The game touts many systemic features that help to create an authentic experience. Delving into the options, I could switch the voiceovers from English to Japanese. The ‘Kurosawa Mode’ is the cherry on top of it all. The game would be rendered in black and white with a film grain filter once turned on. I wrestled between playing with traditional settings turned on and having Kurosawa Mode enabled. On the one hand, the vibrant visuals begged to be digested. On the other, Kurosawa Mode added a lot of texture to the experience.
Jin is a compelling character who, through the arduous task of freeing his land, embraces his new role in the world. With a full arsenal of weapons at his disposal, the freedom of tackling combat scenarios the way that speaks to the player the most is readily available. An eclectic cast of interesting characters joins Jin, providing some fantastic moments.

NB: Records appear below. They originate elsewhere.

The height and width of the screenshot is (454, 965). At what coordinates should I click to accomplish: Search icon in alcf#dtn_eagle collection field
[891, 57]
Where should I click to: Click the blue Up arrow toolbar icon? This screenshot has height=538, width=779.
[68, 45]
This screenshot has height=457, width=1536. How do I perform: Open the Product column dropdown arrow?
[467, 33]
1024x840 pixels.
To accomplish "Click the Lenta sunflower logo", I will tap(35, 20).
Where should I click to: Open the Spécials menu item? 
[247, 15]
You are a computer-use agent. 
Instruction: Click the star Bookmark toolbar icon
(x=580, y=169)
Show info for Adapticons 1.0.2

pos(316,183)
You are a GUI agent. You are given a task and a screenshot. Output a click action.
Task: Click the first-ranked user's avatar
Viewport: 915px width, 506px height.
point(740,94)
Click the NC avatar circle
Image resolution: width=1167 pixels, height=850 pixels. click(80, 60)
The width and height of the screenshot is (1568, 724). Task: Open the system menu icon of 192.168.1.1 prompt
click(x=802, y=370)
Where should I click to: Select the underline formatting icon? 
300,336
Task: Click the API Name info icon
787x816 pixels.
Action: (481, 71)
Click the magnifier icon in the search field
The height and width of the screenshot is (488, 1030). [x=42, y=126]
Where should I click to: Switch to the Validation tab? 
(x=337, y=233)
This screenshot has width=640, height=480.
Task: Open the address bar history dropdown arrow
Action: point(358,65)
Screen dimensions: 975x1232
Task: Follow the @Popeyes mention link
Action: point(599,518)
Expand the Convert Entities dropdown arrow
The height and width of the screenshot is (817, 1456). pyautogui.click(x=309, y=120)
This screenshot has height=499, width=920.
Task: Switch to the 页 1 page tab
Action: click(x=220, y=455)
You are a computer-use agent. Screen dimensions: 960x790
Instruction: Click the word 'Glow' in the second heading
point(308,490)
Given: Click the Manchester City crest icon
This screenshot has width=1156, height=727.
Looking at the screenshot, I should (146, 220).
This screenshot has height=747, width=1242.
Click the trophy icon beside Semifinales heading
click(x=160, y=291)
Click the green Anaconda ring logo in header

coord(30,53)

While the game’s supplemental missions often follow a rinse and repeat structure, they merely serve as a vessel to explore the rich sights Tsushima has to offer. With roughly 40 hours dedicated to completing the main narrative and side missions, there was still an unbelievable amount to do. In addition to that, similar to any “checkbox list” game, Ghost of Tsushima offers many collectibles and cosmetic items to find.
Fans of the chanbara film genre will surely be head over heels over the efforts put into Ghost of Tsushima. The game pays respects to great filmmakers like Akira Kurosawa. It gives players plenty of options to make Ghost of Tsushima an authentic homage to the filmmaker’s work.
Ghost of Tsushima will be available on July 17 on PlayStation 4.
A copy of Ghost of Tsushima was provided by Sony Interactive Entertainment Canada for review purposes. All screenshots were taken on a base PlayStation 4.